Steel Dynamics: The Perfect Example of a Solid Investment Strategy

Tim is a member of The Motley Fool Blog Network -- entries represent the personal opinion of the blogger and are not formally edited.

The steel manufacturing industry has taken quite a beating in 2011. The European markets have been dismal and steel prices declined precipitously. Not a good combination to say the least. And industry stalwarts like U.S. Steel (NYSE: X) have taken it on the chin.

However, things are changing for the better for a couple of reasons. First, the price of steel is up significantly in just the last month or so, to the tune of about 25%. And steel shipments were up almost 12% year-over-year through November. These in and of themselves warrant a good look. But it really gets interesting when you take into account the following investment strategy. Which, by the way, is applicable to any number of industries; it’s simply the stars have aligned for steel.

The Strategy

First take a look at industries that, going forward, stand to fare well. As we look forward to 2012 there are a couple that come to mind that fall right in the steel wheelhouse. The U.S. automotive industry is expected to crank out as many as 13.4 million units in 2012, a significant bump from the past two years. As if that weren’t enough, oil and natural gas prices have made drilling for shale oil a profitable enterprise. And with huge shale oil fields in both North Dakota and Texas, next year looks primed for companies involved with the extraction.

So where’s the strategy? If the two industries alluded to above are poised for growth, investors can certainly look at the Ford’s and VW’s of the world for the automotive opportunity. And drilling firms like Transocean (NYSE: RIG) should benefit from drilling. But let’s take this a step further. If more cars are being built, who’s supplying the rolled metal? And if more drilling takes place, who will provide the tubular metal needed to get at the bubbling crude? Yep, steel-making companies that’s who.

Often, going beyond the obvious candidates and looking at the ancillary companies that will benefit from an industry uptick is where the real opportunities lie. And for 2012, that means steel.

A Few Contenders

Don’t be surprised to see U.S. Steel make a nice turnaround in 2012, but there are others worth serious consideration too. One of the best is nearly $3 billion Steel Dynamics (NASDAQ: STLD). In addition to steel products and fabrication, STLD is also big in recycling metals. Investors will also benefit from a nearly 3% dividend.

One of the big boys on the block is Nucor (NYSE: NUE), a nearly $13 billion steel machine boasting a 3.59% yield, though, NUE is trading at over 20 times earnings while Steel Dynamics is an inexpensive 11.93. Conservative? NUE fits the bill nicely. Want a bit more upside? Steel Dynamics for U.S. Steel may be the ticket.

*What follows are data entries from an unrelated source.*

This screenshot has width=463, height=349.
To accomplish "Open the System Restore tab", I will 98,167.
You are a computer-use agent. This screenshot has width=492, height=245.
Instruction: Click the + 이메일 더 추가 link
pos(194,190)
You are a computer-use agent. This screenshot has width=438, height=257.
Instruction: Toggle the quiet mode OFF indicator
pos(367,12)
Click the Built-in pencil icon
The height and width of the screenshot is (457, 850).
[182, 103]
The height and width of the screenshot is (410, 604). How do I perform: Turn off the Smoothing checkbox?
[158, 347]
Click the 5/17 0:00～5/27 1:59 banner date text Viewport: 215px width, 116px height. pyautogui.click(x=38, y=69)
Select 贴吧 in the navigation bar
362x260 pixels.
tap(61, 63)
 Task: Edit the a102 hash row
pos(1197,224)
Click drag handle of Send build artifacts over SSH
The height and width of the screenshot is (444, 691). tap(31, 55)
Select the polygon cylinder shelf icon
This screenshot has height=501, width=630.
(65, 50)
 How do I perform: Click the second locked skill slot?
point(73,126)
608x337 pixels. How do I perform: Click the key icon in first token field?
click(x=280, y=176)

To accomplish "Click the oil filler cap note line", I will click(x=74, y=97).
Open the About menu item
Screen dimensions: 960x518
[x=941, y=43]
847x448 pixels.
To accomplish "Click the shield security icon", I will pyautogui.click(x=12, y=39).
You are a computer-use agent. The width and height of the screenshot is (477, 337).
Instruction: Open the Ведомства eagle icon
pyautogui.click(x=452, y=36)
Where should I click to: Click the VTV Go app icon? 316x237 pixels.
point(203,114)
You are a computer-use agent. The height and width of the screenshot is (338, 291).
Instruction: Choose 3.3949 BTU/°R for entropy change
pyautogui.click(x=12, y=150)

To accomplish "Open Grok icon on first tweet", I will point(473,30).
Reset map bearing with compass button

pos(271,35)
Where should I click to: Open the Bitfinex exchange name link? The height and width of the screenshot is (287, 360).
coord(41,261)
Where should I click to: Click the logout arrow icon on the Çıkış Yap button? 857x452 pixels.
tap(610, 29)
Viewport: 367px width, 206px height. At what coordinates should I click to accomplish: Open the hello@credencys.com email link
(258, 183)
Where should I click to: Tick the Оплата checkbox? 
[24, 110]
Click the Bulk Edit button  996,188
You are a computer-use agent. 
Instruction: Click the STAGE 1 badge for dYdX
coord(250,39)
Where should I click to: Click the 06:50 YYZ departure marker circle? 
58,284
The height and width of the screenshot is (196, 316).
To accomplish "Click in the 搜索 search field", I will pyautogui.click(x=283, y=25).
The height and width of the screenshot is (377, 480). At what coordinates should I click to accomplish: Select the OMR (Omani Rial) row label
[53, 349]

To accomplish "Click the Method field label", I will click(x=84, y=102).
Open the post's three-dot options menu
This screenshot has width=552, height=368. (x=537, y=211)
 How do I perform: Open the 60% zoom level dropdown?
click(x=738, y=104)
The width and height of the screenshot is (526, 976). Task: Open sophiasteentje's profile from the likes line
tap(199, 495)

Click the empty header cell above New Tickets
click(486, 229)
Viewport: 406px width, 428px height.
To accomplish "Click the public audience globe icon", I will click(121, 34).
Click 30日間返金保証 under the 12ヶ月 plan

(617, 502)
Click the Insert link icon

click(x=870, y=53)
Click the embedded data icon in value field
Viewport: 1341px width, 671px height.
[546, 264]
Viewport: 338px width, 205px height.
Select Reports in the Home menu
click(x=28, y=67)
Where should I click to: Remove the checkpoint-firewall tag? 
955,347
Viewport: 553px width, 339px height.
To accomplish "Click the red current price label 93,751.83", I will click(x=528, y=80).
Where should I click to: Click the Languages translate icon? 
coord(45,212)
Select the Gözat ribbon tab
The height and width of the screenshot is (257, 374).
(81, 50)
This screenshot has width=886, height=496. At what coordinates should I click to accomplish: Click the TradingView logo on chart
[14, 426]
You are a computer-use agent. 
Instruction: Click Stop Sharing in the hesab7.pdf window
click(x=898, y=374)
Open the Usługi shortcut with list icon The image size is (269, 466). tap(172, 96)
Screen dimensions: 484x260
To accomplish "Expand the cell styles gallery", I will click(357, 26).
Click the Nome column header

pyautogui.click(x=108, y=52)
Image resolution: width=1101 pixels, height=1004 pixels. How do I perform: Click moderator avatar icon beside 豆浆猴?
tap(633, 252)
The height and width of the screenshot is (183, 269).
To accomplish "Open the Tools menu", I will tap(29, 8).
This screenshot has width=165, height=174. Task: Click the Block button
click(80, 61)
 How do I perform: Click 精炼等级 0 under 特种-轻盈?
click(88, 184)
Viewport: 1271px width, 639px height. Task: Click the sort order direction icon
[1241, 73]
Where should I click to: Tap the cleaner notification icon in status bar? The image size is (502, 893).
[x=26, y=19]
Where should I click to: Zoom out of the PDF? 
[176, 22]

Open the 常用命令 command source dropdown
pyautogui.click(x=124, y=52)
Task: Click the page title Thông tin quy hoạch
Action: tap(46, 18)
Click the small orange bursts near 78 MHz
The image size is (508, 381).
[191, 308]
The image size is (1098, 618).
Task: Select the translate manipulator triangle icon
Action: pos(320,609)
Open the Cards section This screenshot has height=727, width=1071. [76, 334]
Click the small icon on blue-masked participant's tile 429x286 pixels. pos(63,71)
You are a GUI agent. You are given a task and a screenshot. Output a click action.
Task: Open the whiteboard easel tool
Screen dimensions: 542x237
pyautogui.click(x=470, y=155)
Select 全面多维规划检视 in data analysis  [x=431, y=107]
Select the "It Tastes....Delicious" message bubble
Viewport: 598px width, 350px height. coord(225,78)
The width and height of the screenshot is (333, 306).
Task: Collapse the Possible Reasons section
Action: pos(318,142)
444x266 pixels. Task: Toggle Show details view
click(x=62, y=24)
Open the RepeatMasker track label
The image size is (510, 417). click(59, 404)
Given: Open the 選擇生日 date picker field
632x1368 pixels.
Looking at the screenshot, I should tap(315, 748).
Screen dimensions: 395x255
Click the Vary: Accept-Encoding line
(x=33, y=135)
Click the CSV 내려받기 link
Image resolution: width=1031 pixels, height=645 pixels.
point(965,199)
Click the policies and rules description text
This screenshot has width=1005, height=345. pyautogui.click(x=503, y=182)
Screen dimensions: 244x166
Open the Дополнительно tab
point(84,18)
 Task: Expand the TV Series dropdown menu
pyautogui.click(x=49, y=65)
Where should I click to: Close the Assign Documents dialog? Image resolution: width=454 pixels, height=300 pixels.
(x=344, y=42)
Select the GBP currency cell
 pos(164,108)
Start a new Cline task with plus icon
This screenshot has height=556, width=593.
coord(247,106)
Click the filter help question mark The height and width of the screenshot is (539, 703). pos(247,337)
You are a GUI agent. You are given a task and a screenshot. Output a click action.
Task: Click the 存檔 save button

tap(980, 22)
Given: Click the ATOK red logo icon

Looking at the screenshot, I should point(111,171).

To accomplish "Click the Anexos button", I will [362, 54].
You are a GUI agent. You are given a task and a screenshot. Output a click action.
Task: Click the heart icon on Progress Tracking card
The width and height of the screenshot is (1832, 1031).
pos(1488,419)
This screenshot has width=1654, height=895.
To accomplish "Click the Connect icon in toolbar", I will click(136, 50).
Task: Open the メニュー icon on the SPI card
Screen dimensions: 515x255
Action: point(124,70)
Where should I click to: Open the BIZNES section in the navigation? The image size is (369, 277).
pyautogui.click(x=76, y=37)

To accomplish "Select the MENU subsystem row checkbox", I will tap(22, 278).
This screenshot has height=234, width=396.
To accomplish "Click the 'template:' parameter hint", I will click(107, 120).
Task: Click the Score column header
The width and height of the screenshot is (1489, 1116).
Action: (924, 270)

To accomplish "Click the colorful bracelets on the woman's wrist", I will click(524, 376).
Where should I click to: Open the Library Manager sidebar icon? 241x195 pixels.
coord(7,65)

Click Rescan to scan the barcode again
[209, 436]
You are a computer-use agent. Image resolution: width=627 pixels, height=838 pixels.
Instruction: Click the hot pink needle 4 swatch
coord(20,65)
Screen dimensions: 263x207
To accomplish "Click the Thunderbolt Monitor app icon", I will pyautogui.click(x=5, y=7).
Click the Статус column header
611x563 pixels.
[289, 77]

As your research continues you’re certain to come across Luxembourg’s ArcelorMittal (NYSE: MT), one of the largest steel producers in the world. A solid company, outstanding dividend and earnings and on the low end of the P/E scale. A note of caution is the international exposure of this $28.64 billion behemoth. Tons of upside, but may be a bit more susceptible to European foibles than US-based companies.

Whatever you decide, keep the strategy in mind. As the economy slowly regains its footing and more industries and sectors benefit, look beyond the obvious. The fringe can be a profitable place to play.

The investment opinions included are just that, opinions. Tim is not a licensed investment professional, nor has he been for several years. Investing involves risk, as you well know, so consider your decisions wisely.